[Extrahierte Datensätze]

↓↓↓

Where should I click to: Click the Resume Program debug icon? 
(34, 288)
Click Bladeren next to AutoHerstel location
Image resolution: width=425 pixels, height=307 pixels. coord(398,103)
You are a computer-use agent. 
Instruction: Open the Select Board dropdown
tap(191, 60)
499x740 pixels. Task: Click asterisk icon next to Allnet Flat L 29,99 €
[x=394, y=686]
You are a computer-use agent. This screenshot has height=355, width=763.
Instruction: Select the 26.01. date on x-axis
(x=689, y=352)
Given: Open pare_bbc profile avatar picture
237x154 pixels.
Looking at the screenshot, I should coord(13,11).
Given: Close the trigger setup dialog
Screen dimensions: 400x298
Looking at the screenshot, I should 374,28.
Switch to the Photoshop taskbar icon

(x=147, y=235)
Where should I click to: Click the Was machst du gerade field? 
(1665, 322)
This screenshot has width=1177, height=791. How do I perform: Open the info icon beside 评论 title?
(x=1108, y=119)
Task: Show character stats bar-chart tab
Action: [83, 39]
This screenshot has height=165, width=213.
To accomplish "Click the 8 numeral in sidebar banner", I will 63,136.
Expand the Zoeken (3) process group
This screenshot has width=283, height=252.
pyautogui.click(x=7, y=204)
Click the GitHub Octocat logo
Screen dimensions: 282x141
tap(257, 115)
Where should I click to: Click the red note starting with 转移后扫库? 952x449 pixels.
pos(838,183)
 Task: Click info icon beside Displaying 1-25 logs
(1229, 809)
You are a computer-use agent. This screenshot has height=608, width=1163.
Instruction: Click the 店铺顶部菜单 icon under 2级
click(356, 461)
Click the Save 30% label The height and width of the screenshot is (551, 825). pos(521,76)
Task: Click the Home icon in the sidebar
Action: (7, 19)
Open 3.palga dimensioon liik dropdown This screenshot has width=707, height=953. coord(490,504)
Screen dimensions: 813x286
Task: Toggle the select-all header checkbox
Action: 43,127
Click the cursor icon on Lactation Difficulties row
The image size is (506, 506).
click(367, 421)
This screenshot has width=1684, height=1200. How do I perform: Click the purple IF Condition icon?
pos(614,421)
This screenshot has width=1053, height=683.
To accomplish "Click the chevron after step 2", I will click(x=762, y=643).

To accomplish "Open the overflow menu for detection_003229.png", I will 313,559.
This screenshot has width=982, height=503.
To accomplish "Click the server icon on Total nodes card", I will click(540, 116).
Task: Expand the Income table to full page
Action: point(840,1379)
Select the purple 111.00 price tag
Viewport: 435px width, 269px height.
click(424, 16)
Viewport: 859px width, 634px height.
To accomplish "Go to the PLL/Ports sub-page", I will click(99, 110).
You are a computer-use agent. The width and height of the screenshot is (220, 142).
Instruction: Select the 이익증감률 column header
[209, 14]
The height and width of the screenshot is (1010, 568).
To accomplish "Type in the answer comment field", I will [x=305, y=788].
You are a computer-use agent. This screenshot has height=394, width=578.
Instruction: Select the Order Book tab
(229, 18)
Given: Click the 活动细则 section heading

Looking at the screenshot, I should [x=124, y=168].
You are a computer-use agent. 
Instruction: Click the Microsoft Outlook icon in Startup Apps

↑↑↑

Ändern Sie die gesamte Auflistung, indem Sie jedes Vorkommen von „computer-use agent“ durch „screen assistant“ ersetzen. Alles Übrige bleibt unverändert.

Where should I click to: Click the Resume Program debug icon? 
(34, 288)
Click Bladeren next to AutoHerstel location
Image resolution: width=425 pixels, height=307 pixels. coord(398,103)
You are a screen assistant. 
Instruction: Open the Select Board dropdown
tap(191, 60)
499x740 pixels. Task: Click asterisk icon next to Allnet Flat L 29,99 €
[x=394, y=686]
You are a screen assistant. This screenshot has height=355, width=763.
Instruction: Select the 26.01. date on x-axis
(x=689, y=352)
Given: Open pare_bbc profile avatar picture
237x154 pixels.
Looking at the screenshot, I should coord(13,11).
Given: Close the trigger setup dialog
Screen dimensions: 400x298
Looking at the screenshot, I should 374,28.
Switch to the Photoshop taskbar icon

(x=147, y=235)
Where should I click to: Click the Was machst du gerade field? 
(1665, 322)
This screenshot has width=1177, height=791. How do I perform: Open the info icon beside 评论 title?
(x=1108, y=119)
Task: Show character stats bar-chart tab
Action: [83, 39]
This screenshot has height=165, width=213.
To accomplish "Click the 8 numeral in sidebar banner", I will 63,136.
Expand the Zoeken (3) process group
This screenshot has width=283, height=252.
pyautogui.click(x=7, y=204)
Click the GitHub Octocat logo
Screen dimensions: 282x141
tap(257, 115)
Where should I click to: Click the red note starting with 转移后扫库? 952x449 pixels.
pos(838,183)
 Task: Click info icon beside Displaying 1-25 logs
(1229, 809)
You are a screen assistant. This screenshot has height=608, width=1163.
Instruction: Click the 店铺顶部菜单 icon under 2级
click(356, 461)
Click the Save 30% label The height and width of the screenshot is (551, 825). pos(521,76)
Task: Click the Home icon in the sidebar
Action: (7, 19)
Open 3.palga dimensioon liik dropdown This screenshot has width=707, height=953. coord(490,504)
Screen dimensions: 813x286
Task: Toggle the select-all header checkbox
Action: 43,127
Click the cursor icon on Lactation Difficulties row
The image size is (506, 506).
click(367, 421)
This screenshot has width=1684, height=1200. How do I perform: Click the purple IF Condition icon?
pos(614,421)
This screenshot has width=1053, height=683.
To accomplish "Click the chevron after step 2", I will click(x=762, y=643).

To accomplish "Open the overflow menu for detection_003229.png", I will 313,559.
This screenshot has width=982, height=503.
To accomplish "Click the server icon on Total nodes card", I will click(540, 116).
Task: Expand the Income table to full page
Action: point(840,1379)
Select the purple 111.00 price tag
Viewport: 435px width, 269px height.
click(424, 16)
Viewport: 859px width, 634px height.
To accomplish "Go to the PLL/Ports sub-page", I will click(99, 110).
You are a screen assistant. The width and height of the screenshot is (220, 142).
Instruction: Select the 이익증감률 column header
[209, 14]
The height and width of the screenshot is (1010, 568).
To accomplish "Type in the answer comment field", I will [x=305, y=788].
You are a screen assistant. This screenshot has height=394, width=578.
Instruction: Select the Order Book tab
(229, 18)
Given: Click the 活动细则 section heading

Looking at the screenshot, I should [x=124, y=168].
You are a screen assistant. 
Instruction: Click the Microsoft Outlook icon in Startup Apps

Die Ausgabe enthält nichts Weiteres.